Army to Issue Cyber Quest Report Soon
U.S. Army officials conducting the third annual Cyber Quest experiment, which ends today, will issue a report in about 30 days that will determine which of the systems involved will transfer to programs of record. The exercise consists of an array of systems, including artificial intelligence and machine learning, that help provide situational understanding of the cyber and electronic warfare realms.
Cyber Quest is led by the Army Cyber Center of Excellence. It allows the service to assess prototypes and is designed to identify and improve the delivery of advanced cyber, electronic warfare and signal technologies to the warfighter. Technologies from 20 vendors were integrated into simulated combat operations during the June 11-27 assessment and demonstration period at Fort Gordon.
The primary focus for this year’s experiment was on enhancing the understanding of the cyber situation. Maj. Gen. John B. Morrison, USA, commander of the Cyber Center of Excellence and Fort Gordon, Georgia., explained to reporters in a June 22 press briefing that it can be challenging to understand what is happening in the cyber realm. Some of the tools evaluated during Cyber Quest offer that visibility and allow a greater understanding of cyber and cyber forces—whether friendly, enemy or something in between—and how that all relates to the greater operational picture.
“Cyber is something amorphous. You can’t really see it. You can’t overlay it onto what you’re trying to accomplish operationally. Some of these tools actually will overlay what is happening in cyberspace … onto what a unit is trying to accomplish,” Gen.
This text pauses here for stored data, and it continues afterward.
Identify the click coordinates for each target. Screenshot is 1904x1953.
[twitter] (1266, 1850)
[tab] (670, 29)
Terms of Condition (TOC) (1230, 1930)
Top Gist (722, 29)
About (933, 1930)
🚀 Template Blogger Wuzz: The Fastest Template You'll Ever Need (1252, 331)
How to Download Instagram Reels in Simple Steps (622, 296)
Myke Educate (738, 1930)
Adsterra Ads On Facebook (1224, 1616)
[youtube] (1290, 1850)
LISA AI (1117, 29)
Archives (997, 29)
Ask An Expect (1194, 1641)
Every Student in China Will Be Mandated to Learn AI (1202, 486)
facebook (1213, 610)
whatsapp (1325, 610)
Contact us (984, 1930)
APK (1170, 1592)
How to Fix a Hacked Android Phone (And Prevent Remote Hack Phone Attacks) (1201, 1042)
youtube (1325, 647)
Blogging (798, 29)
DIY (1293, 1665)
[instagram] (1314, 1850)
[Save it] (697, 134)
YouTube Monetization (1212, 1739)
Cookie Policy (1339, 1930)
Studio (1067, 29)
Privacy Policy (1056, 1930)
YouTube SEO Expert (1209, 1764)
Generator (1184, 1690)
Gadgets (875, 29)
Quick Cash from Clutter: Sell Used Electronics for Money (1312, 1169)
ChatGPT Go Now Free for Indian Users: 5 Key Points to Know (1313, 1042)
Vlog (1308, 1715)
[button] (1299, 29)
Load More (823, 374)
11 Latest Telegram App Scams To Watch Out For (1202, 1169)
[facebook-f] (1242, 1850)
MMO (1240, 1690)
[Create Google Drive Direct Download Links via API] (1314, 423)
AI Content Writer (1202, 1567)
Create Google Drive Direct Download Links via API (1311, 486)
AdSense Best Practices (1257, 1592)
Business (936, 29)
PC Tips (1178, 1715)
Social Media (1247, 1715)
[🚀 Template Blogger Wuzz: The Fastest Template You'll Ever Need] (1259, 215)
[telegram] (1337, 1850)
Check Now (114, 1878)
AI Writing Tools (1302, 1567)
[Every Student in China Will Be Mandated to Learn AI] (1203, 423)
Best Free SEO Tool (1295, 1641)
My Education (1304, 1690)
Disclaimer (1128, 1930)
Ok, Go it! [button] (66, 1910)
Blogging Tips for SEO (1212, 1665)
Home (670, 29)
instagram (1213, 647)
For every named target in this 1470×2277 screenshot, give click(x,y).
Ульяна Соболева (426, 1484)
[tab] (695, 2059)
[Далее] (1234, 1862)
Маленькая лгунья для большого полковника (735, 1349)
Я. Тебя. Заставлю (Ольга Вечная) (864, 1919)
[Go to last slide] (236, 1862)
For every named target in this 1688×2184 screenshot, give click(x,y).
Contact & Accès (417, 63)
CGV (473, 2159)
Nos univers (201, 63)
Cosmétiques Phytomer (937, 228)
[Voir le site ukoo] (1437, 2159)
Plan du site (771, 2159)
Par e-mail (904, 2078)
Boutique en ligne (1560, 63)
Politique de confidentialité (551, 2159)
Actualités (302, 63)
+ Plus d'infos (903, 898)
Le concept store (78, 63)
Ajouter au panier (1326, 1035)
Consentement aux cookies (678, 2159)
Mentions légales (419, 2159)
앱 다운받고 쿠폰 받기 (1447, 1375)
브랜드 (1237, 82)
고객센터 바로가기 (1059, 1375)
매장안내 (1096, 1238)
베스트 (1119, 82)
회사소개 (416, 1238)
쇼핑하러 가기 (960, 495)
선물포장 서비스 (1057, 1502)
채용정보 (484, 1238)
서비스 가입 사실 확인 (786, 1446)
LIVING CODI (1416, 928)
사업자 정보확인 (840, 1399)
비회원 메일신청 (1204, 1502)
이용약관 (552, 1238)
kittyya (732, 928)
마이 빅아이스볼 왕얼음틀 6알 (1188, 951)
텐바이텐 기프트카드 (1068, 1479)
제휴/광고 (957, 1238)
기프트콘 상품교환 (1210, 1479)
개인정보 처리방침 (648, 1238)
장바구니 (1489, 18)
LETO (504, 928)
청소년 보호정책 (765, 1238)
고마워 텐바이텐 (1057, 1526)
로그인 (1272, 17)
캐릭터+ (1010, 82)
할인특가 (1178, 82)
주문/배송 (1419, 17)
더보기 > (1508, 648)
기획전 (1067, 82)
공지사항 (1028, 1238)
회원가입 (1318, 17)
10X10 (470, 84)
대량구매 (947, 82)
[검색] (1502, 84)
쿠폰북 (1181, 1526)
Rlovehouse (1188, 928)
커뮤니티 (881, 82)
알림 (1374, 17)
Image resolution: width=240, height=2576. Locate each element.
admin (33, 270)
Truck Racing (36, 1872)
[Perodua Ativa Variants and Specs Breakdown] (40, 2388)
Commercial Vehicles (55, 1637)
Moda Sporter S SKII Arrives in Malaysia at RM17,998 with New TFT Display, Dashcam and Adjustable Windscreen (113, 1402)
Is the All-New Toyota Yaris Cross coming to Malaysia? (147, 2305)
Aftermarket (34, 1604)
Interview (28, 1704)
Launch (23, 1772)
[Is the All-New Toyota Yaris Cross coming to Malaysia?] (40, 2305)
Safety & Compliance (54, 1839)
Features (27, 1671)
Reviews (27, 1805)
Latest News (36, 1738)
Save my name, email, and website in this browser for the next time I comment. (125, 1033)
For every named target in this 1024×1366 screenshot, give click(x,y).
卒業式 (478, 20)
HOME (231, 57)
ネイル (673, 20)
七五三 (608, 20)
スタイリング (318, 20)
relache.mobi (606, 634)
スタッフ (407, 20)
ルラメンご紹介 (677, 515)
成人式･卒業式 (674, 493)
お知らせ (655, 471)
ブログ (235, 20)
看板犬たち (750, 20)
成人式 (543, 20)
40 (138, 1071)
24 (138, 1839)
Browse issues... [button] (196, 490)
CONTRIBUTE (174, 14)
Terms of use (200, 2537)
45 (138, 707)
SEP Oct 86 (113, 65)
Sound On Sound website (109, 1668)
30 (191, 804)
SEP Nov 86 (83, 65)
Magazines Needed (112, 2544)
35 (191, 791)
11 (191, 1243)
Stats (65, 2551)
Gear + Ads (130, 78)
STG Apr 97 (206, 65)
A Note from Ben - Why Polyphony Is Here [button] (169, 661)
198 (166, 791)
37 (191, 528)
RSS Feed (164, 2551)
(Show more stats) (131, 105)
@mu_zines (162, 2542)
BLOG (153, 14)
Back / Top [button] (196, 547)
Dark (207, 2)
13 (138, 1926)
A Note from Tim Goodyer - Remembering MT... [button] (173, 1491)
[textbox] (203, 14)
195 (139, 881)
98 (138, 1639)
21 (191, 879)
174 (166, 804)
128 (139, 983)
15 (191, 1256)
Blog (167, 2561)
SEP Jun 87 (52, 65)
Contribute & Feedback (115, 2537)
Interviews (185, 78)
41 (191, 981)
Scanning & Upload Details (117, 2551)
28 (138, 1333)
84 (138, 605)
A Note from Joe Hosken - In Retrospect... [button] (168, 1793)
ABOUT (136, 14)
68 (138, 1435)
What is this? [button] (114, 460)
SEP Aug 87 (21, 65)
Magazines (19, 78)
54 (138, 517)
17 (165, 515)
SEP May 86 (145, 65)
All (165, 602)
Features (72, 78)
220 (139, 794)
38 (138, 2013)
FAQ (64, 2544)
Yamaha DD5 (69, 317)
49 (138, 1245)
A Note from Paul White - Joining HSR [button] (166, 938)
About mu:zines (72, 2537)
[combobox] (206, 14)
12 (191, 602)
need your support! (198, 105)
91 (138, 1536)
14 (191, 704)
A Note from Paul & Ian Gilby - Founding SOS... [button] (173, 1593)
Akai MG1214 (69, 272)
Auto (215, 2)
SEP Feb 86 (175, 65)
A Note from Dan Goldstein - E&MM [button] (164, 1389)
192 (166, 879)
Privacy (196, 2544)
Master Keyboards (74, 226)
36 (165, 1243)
Morrison said. “That is pretty powerful because now you can see effects that are happening, both enemy and friendly, in cyberspace, but you can also see where it may be hindering your scheme of maneuvers.”
The officials noted that warfighters simply do not have time to analyze the vast reams of available data. “The unit is conducting tactical operations, and it’s not like we’re setting cyber and electronic warfare off to the side,” Gen. Morrison elaborated. “Units don’t have time to try to figure things out manually in a fight. We need some level of machine learning or artificial intelligence to help move things along.”
Col. Steven D. Rehn, USA, Training and Doctrine Command (TRADOC) capability manager for cyber, said many of the vendors also found the experiment to be a learning opportunity. Most, he explained, are more familiar with large commercial enterprise networks than with smaller tactical networks. “The network itself is relatively small compared to what they’re used to in a commercial space. However, the volume, velocity and variety of the data that we use for a similarly sized network in the commercial space is exponentially larger,” Col. Rehn stated. “That produces an interesting challenge for them to attack the problem from a cyber defense standpoint.”
Col. Mark Dotson, USA, TRADOC capabilities manager for electronic warfare, said he was impressed with a technology that allows the remote reprogramming of sensors from a tactical operations center (TOC). “The software enables us to remotely reprogram sensors from different vendors off of a situational awareness tool in the TOC. The reason that’s so important to us is it means the first step toward being able to look at other services’ equipment, equipment from different years with different software in it, and being able to remotely tell that equipment to change what it’s doing within the spectrum.”
Col. Dotson also touted a long-range high-frequency radio direction finding capability. “We’ve been able to direction find from high-frequency radios out to Japan and Germany just in the last couple of days. That’s important for us as we look for longer-range targets,” he offered.
The Army tweaked this year’s Cyber Quest, making it more of a joint effort with the Marine Corps and with the intelligence function. The 9th Communications Battalion from the 1st Marine Expeditionary Force participated, as did the Army Intelligence Center of Excellence.
The Army, Gen. Morrison said, is going to “up its game” with its intelligence partners. “Intel is a critical enabler for everything we do in cyberspace and the electromagnetic spectrum,” he said. “The Army is on a track to really start delivering integrated capabilities and integrated formations. The key to that is bringing together cyber operators, electronic warfare professionals and intel professionals, and putting them together into a combined unit.”
Those joint efforts will continue to grow, the general said, because “when it comes to cyberspace and electronic warfare, it will absolutely be a joint fight.”
The ultimate goal is to better enable to the warfighting commanders. “What we’re really talking about providing to a maneuver commander is the ability to conduct combined arms maneuvers in and through cyberspace and the electromagnetic spectrum,” Gen. Morrison said.
The latest Cyber Quest experiment differed in other ways as well. It shifted the focus from network dependencies to the operational requirements of cyber and electronic warfare, the general reported. “Our real focus has been getting capabilities into the hands of soldiers and getting direct user feedback,” the general said. In one case, a vendor made 25 changes in about a week, based on soldier feedback, the officials reported.